An example of the JSON file is:

[
    {
        "user": "fabrizio",
        "keytype": "ssh-rsa",
        "key": "AAAAB3NzaC1yc2EAAAADAQABAAABAQCqZk0opTk....",
        "options":"no-X11-forwarding",
        "comments": "An invalid key"
    }
]

This plugin uses MySQL to authenticate a user. The plug-in takes as argument the name of a configuration file in JSON format. The file is parsed when the plug-in instance is created. The configuration file contains information like:

• Location of the database to use
• User name and password to access the MySQL
• Name of the table containing the authentication columns (required)
• Name of the table where the plug-in will record a client status (connected/disconnected)
• Name of the table the plug-in will use to log connections from clients
• Name of the columns of the table to operate like:
  • Name of the column containing the keyform (as string)
  • Name of the column containing the public key (as blob)
  • Name of the column containing the user name (as string)
  • Name of the column containing the SHA256 of the keyblob (see note)
  • ...

Look at the example configuration file under etc/epka-mysqlsample.json

The plugin will query the auth table first by performing a SELECT using the user name, key form and the SHA256 of the public key (the reason why the plug-in uses a SHA256 of the key instead of the binary key itself is only for efficiency. You can easily create indexes containing the hash of the key but some database instances might have limitation on the maximum size of a column used in an index.

The plug-in during auth query also read the value of a 'client ID' column that uniquely identify this client.
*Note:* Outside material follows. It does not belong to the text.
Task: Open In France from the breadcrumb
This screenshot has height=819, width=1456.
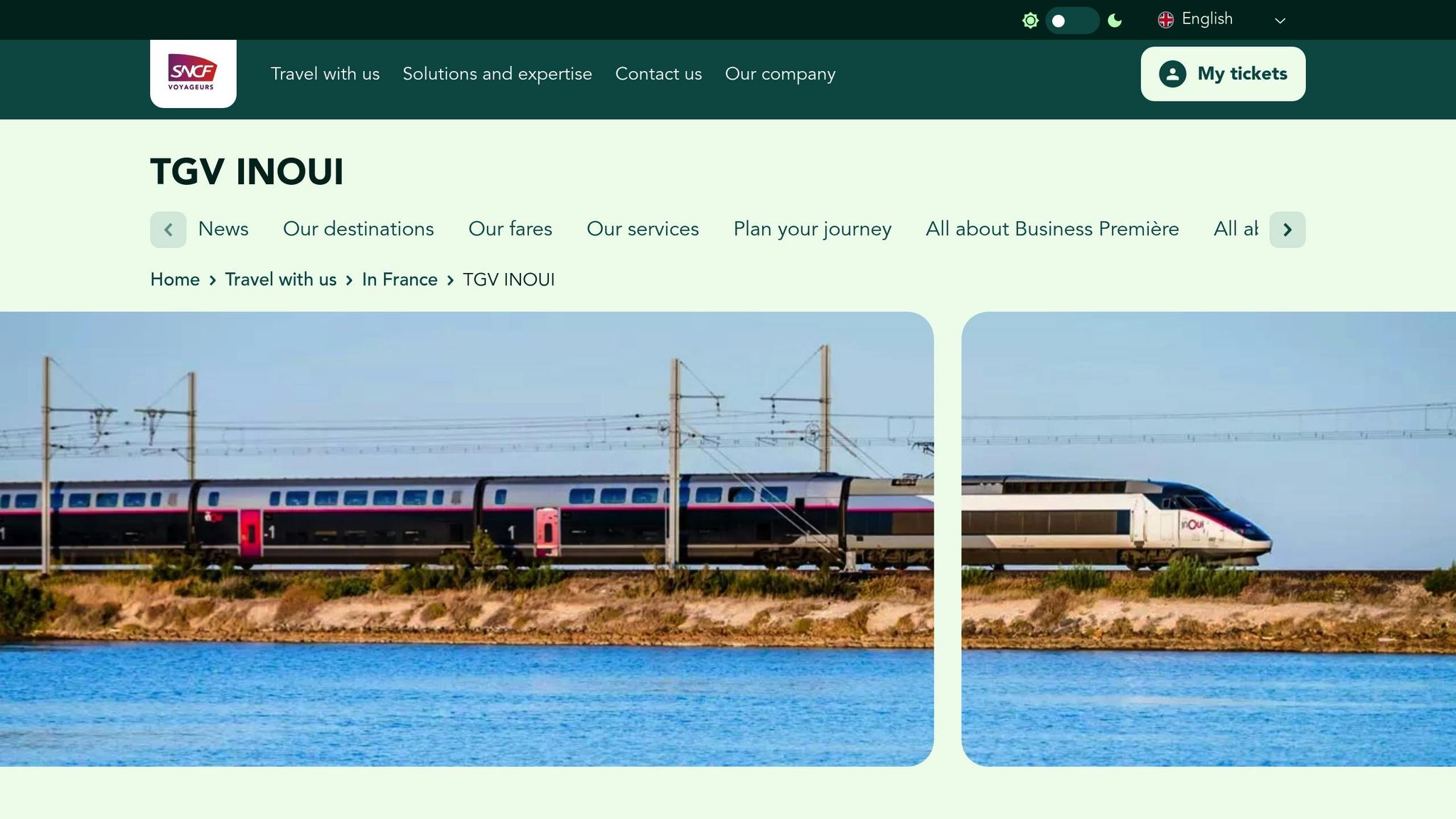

This client ID is then used in subsequent queries:

• To update the client state (if the state table is specified)

  • when a client successfully authenticate it will run an UPDATE statement using the retrieved client ID as selector for the update
  • when the client disconnect, it will run a similar update to mark the client status to 0 (disconnected).

• Similarly to append to the log table:

  • an INSERT operation is performed whenever a client is connected or disconnected.

Refer to the plug-in source code for additional information (and to see the full SQL statements performed).